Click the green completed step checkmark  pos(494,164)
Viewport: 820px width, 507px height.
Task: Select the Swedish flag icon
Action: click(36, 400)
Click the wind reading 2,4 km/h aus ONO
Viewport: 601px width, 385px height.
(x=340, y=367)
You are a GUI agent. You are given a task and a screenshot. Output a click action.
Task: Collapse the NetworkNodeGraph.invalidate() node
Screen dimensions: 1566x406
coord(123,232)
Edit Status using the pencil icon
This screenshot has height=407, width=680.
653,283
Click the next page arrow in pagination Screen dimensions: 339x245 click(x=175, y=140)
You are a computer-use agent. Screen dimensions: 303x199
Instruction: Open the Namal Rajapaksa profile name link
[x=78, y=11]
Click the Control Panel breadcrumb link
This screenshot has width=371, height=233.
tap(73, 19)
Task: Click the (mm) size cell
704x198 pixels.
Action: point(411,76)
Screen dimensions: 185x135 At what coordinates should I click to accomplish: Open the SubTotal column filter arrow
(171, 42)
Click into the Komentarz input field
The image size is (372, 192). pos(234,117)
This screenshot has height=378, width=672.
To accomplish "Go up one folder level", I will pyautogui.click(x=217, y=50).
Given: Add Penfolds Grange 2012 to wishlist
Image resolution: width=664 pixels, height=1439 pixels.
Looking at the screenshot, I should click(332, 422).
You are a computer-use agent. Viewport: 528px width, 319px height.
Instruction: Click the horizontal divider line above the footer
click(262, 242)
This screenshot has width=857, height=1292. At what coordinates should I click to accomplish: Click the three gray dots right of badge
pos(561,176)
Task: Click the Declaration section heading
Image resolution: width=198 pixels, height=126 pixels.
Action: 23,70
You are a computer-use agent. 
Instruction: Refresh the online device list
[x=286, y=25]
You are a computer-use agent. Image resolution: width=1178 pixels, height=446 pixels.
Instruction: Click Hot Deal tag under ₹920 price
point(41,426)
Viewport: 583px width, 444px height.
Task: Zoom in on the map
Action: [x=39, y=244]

+ + +

_TASK_.
Set down exactly the lines of the material above from the one with "Screen dimensions: 185x135" through the end. Include both ends and nothing else.

_RESULT FOR THIS TASK_.
Screen dimensions: 185x135 At what coordinates should I click to accomplish: Open the SubTotal column filter arrow
(171, 42)
Click into the Komentarz input field
The image size is (372, 192). pos(234,117)
This screenshot has height=378, width=672.
To accomplish "Go up one folder level", I will pyautogui.click(x=217, y=50).
Given: Add Penfolds Grange 2012 to wishlist
Image resolution: width=664 pixels, height=1439 pixels.
Looking at the screenshot, I should click(332, 422).
You are a computer-use agent. Viewport: 528px width, 319px height.
Instruction: Click the horizontal divider line above the footer
click(262, 242)
This screenshot has width=857, height=1292. At what coordinates should I click to accomplish: Click the three gray dots right of badge
pos(561,176)
Task: Click the Declaration section heading
Image resolution: width=198 pixels, height=126 pixels.
Action: 23,70
You are a computer-use agent. 
Instruction: Refresh the online device list
[x=286, y=25]
You are a computer-use agent. Image resolution: width=1178 pixels, height=446 pixels.
Instruction: Click Hot Deal tag under ₹920 price
point(41,426)
Viewport: 583px width, 444px height.
Task: Zoom in on the map
Action: [x=39, y=244]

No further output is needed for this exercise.